On the cards for your televisual delectation tonight: Helena Bonham Carter pretending not to be horrendously posh, British policepeople who may or may not be ghosts, a man who's mean to monkeys, some people who think they're in space but actually aren't ("with hilarious consequences") and a profile of a man who managed to run himself over while driving his own car. Twice.
Now don't let me hear you say the British entertainment industry doesn't spoil you. You can find out all about these - and much, much more! - by checking out our picks of tonight's TV, taken from this week's Guide...

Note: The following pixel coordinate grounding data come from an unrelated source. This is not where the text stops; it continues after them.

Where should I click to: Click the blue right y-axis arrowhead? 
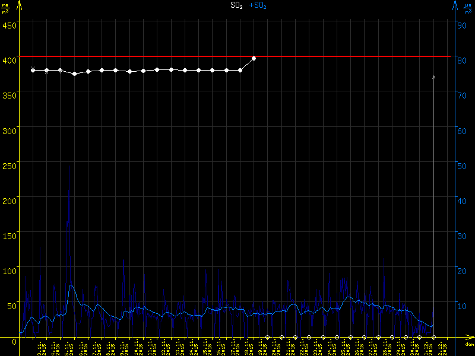(455, 5)
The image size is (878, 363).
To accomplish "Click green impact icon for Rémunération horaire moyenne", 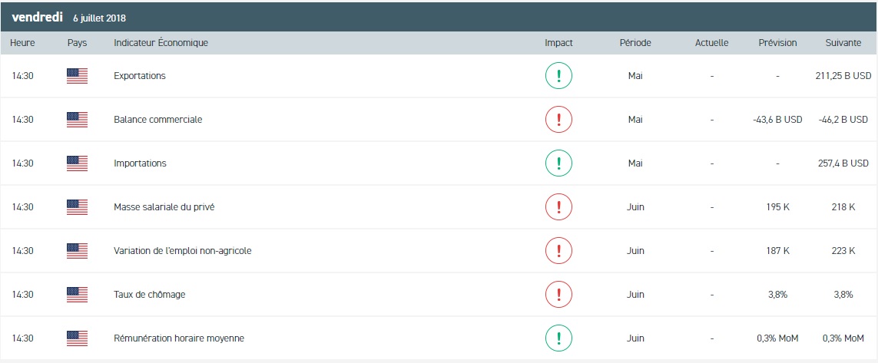I will 558,338.
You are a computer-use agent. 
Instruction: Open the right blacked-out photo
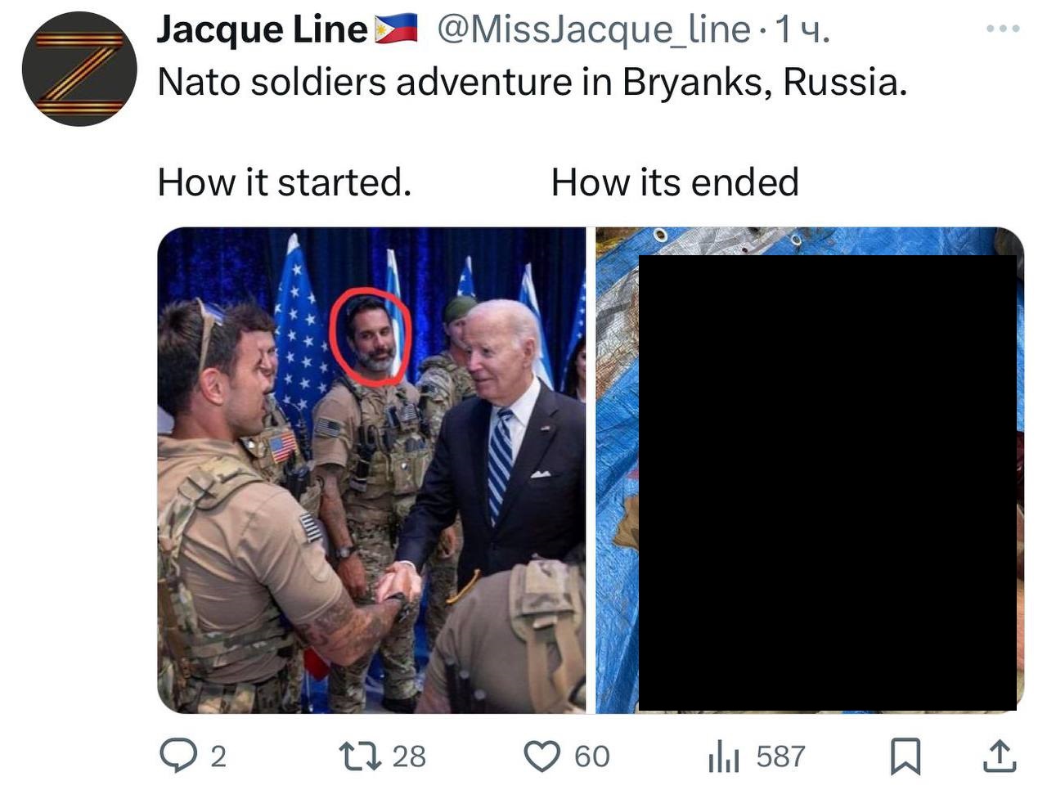810,470

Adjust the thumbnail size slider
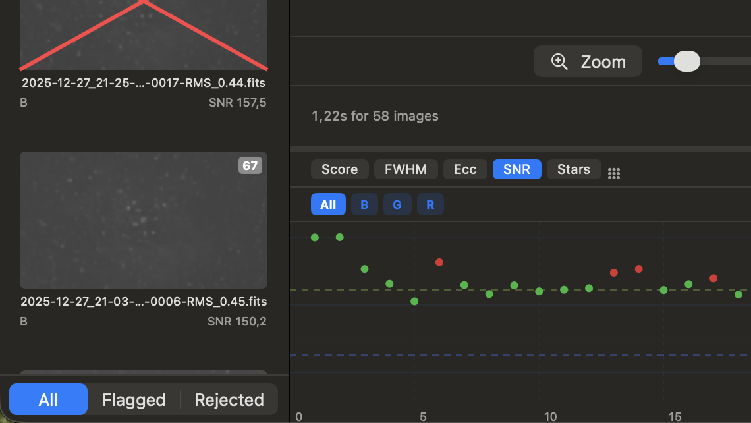coord(686,61)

Magnificent 7 9pm, BBC2 The stately Helena Bonham Carter is miscast in this earnest but dull tale of a working-class single mum bringing up seven children, four of whom have some form of autism. The drama is based on the true story of Jacqui Jackson, who was featured in the documentary, My Family And Autism. It's a fine example of something that Hollywood has realised recently: documentary can sometimes be more affecting than fiction. Intended to be heartbreaking yet ultimately uplifting, the slow pace and one-dimensional characters fail to provoke any emotion apart from boredom.
Clare Birchall
The Ghost Squad 10pm, C4 The cop drama again portrays life undercover as an addictive adrenaline high followed by a vicious hangover. Tonight's plot turns on threats against a witness to a brutal murder. "He wanted him to be scared," says the traumatised unfortunate, Brendan, of the slaying. But this is also an episode about the pressures on DS Jimmy Franks, played with a wired, paranoid intensity by Jason Flemyng. A series that's getting progressively better week by week.
Jonathan Wright
One Life: Being Brian Harvey 10.45pm, BBC1 Brian Harvey is what Kate Moss would become if some factions of the press had its way. Harvey, like Moss, fell from favour through proximity to drugs. But whereas the modelling world seems to be finding room for the mini-supermodel again, the boy band East 17, and the rest of the music industry, hypocritically turned its back on Harvey. Even Danniella Westbrook eventually dumped him. We meet up with Harvey after bankruptcy, two suicide attempts and a near-mortal encounter with his own car.
Clare Birchall
Monkey Love 9pm, More4 The behavioural psychologist Harry Harlow has been called the poster boy of the US animal rights movement. He forced female monkeys to breed against their will, hung infant monkeys upside down in darkness for two years, and introduced newborn monkeys to surrogate mothers that then proceeded to tear them to pieces. All of this was, incredibly, done in the name of love. Harlow's supporters claim that his experiments were hugely important in the understanding of the proper care mothers need to give their children, although how any mother would need the torture of monkeys to help know how to love their babies is anyone's guess.
Will Hodgkinson
The 4400 9pm, Sky One Like most fantasy-themed television series, this seems to have been written without a clear end in sight. Following the plight of the 4400 alien abductees, the viewer feels only a few paces behind the writers as the plot spins off at tangents. The enjoyable story may have an arc, but its trajectory seems to be being adjusted as it progresses. This episode sees yet another major conspiracy being unveiled as the source of the 4400's plague is discovered as originating from rather closer to home than thought. It's a solid, satisfying race against time ending with a great example of a season finale cliffhanger.
Phelim O'Neill
Holidays In Euroland 9.05pm, BBC4 Over two documentaries, journalist Tim Samuels puts Europe to a series of tests. Is there such a thing as European identity? Does the European Union make us safer? At first, as Samuels mugs it up for the cameras in a European-themed miniature town, it looks as if we might be in familiar they're-funny-across-the-channel territory. Soon, though, Samuels gets serious and teases out what it means to be part of the European club, along the way meeting everyone from Paddy Ashdown in Bosnia to an anti-Islamic Dutch death-metal band (rehearsal space located above a mosque...). Concludes tomorrow.
Jonathan Wright
________________________________
And to make up for the upsetting mental meanness to monkeys imagery you may have obtained from reading the above, I was going to draw you a picture of a happy monkey. Maybe even a happy monkey sitting in a bucket.
But then I ran out of time. Sorry. So please, feel free to imagine your own happy monkey, maybe in a bucket. There, doesn't that feel better?